- _Records to process_:
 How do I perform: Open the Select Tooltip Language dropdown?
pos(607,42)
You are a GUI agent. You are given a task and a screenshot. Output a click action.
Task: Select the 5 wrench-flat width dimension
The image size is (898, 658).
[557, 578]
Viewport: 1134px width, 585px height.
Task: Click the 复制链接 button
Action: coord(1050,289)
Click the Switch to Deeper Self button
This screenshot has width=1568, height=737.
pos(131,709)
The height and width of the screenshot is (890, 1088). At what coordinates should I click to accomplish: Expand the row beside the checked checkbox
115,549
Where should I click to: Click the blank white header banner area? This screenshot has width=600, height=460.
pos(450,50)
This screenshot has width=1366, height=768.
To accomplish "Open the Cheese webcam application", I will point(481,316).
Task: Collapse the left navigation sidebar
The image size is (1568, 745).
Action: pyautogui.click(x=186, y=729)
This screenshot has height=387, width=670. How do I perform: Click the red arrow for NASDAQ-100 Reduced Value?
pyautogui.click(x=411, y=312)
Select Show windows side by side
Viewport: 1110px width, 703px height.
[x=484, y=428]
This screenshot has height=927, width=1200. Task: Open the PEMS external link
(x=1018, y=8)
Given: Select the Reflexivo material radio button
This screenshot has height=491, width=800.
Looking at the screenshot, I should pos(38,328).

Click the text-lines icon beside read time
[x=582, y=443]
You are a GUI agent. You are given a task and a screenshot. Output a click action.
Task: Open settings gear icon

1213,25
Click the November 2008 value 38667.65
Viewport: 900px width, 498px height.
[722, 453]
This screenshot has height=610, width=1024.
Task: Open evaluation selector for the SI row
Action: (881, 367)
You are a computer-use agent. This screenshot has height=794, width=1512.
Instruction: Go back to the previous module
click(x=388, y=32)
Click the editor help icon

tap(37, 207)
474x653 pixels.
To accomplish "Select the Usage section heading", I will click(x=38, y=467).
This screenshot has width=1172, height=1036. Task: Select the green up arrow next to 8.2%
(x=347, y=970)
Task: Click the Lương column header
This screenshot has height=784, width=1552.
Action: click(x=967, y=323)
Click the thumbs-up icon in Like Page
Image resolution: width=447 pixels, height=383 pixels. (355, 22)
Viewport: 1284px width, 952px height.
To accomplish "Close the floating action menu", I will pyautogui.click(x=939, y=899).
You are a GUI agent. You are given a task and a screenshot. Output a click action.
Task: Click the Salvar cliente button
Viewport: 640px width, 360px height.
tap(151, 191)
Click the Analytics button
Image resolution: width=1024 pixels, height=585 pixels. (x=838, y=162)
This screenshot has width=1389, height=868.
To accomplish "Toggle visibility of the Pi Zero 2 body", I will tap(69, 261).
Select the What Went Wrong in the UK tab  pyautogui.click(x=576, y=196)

- _The problem_: Return the material unchanged, from its first line up to and including the line containing "Action: (881, 367)".

- _Expected output_:
 How do I perform: Open the Select Tooltip Language dropdown?
pos(607,42)
You are a GUI agent. You are given a task and a screenshot. Output a click action.
Task: Select the 5 wrench-flat width dimension
The image size is (898, 658).
[557, 578]
Viewport: 1134px width, 585px height.
Task: Click the 复制链接 button
Action: coord(1050,289)
Click the Switch to Deeper Self button
This screenshot has width=1568, height=737.
pos(131,709)
The height and width of the screenshot is (890, 1088). At what coordinates should I click to accomplish: Expand the row beside the checked checkbox
115,549
Where should I click to: Click the blank white header banner area? This screenshot has width=600, height=460.
pos(450,50)
This screenshot has width=1366, height=768.
To accomplish "Open the Cheese webcam application", I will point(481,316).
Task: Collapse the left navigation sidebar
The image size is (1568, 745).
Action: pyautogui.click(x=186, y=729)
This screenshot has height=387, width=670. How do I perform: Click the red arrow for NASDAQ-100 Reduced Value?
pyautogui.click(x=411, y=312)
Select Show windows side by side
Viewport: 1110px width, 703px height.
[x=484, y=428]
This screenshot has height=927, width=1200. Task: Open the PEMS external link
(x=1018, y=8)
Given: Select the Reflexivo material radio button
This screenshot has height=491, width=800.
Looking at the screenshot, I should pos(38,328).

Click the text-lines icon beside read time
[x=582, y=443]
You are a GUI agent. You are given a task and a screenshot. Output a click action.
Task: Open settings gear icon

1213,25
Click the November 2008 value 38667.65
Viewport: 900px width, 498px height.
[722, 453]
This screenshot has height=610, width=1024.
Task: Open evaluation selector for the SI row
Action: (881, 367)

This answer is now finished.